Random numbers generator

A long time ago, in the early eighties, I had a one of the legendary home computers. That computer was my introduction to game programming. Despite the games I created, I was always fascinated by one specific game. The time that has passed since the last time I played it was enough to make me forget its name. But I never forgot what excited me the most.

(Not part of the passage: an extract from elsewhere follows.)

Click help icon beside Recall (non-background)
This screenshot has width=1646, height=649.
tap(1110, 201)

It was a shoot them up game where you launched a space ship from a space station and your goal was to shoot the enemy ships before they destroyed the base. The most interesting part for me though was that the stars were always at the same position. Their number was very big to hold all the data in memory considering that it was only 32 kilobytes for the language interpreter, program, data AND video ram. They seemed to be spread realistically random in the sky. So what was the trick?

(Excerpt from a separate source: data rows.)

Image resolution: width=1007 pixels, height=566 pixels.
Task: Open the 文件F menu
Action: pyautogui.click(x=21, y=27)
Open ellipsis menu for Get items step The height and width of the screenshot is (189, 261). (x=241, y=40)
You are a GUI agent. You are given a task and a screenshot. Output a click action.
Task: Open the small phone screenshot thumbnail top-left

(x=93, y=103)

Years later as I was doing some research work for a cryptography project I was working on I found something that reminded me of the stars distribution problem. It was a random number generator. It was a small and efficient algorithm that was generating sequences of numbers in an unpredictable manner and good distribution over a given domain.

Computers cannot produce real random numbers. The very nature of the device, it is actually a deterministic device, prohibits this. They can only generate long sequences of seemingly random numbers. The statistical distribution of these numbers should be rather satisfactory and any number within the given domain should be equally possible to occur. Another factor we must take into account is unpredictability. This means that although the sequence (1, 2, 3 ... 100) is statistically perfect it is very predictable and cannot be considered random.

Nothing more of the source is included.